Here’s the good part. As pathetic as it seems, even when Elijah responded so pathetically, he was still taken care of. Even in the midst of his failure, God heard his cries, and empathized with his pain on a deeper level than we could understand. At his darkest hour, an angel appeared to Elijah, and instead of telling him to “get over it,” he provides him with food, and commands him to get up and eat.
I think this an awesome snapshot of what God is really like. He could’ve scolded the man, or punished him. He reacts with patience. He is sensitive to his pain and has compassion for his condition. He could’ve condemned the man; instead he uses gentleness, letting Elijah know that he is worth more than his success or failure. These God-moments are Elijah’s first moments climbing out of depression.
Climbing out of depression isn’t a solo act.
Most of us have been Elijahs at some point in our life. Even when we have been protected countless times in the past, even when we have seen with our very own eyes just how powerful God is; the temptation to fear never really goes away. We forget past victories. We become prisoners of present fear. We need assurance over and over again.

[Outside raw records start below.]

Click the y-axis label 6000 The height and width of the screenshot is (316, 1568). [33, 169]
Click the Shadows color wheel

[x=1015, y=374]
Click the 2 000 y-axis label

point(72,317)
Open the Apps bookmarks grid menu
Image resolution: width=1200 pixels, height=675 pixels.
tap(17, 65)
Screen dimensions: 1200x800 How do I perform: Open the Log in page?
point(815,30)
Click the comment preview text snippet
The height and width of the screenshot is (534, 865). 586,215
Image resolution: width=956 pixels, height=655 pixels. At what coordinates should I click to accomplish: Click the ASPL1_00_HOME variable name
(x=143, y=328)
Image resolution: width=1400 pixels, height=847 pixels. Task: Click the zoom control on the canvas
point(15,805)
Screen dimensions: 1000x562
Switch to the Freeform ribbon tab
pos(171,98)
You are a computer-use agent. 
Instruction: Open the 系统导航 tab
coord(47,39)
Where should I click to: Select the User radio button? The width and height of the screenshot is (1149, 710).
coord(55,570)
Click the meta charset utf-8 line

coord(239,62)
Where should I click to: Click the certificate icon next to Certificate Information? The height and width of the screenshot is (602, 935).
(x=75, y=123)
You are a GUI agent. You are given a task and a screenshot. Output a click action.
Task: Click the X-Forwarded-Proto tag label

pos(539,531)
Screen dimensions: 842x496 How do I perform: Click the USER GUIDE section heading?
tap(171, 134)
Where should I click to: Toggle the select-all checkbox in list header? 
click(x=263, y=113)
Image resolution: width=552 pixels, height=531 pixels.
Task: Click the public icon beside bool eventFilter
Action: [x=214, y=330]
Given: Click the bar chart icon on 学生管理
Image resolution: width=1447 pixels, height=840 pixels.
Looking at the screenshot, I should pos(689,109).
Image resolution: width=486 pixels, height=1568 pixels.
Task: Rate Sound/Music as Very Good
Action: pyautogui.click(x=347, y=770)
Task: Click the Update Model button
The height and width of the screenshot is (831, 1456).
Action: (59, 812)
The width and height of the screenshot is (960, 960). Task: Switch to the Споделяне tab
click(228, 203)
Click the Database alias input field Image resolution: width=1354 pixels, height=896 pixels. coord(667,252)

I have battled chronic Lyme disease since I was a child, and only have vague memories of what it was like to be healthy. I’ve experienced rejection and abuse in my life and struggled to move past those hurts. I have fallen victim to the lies of the enemy and allowed them to define me. I couldn’t count the times I’ve allowed my mind to take me hostage. I have lost those battles before, and I know I will lose battles in the future.
But. I also know that I will never be permanently defeated. Correction. God will never be defeated. I am free to live my life knowing that I am only building more and more resilience with each blow. Through Christ, I have the strength to move forward. Though I lose some battles, I will win the war. It’s not that I will never be depressed. It’s that when I get there, I will remember to call the expert on climbing out. And every time it happens, I’ll be quicker to remember.
You don’t have to be a victim. Those who put their trust in Jesus Christ as Savior, can never truly lose. No matter where you are in life, you can know, without a doubt that God will work everything out for a greater purpose. You don’t have to stay confined in the prison of darkness anymore. He will guide you , no matter what curve ball you are thrown.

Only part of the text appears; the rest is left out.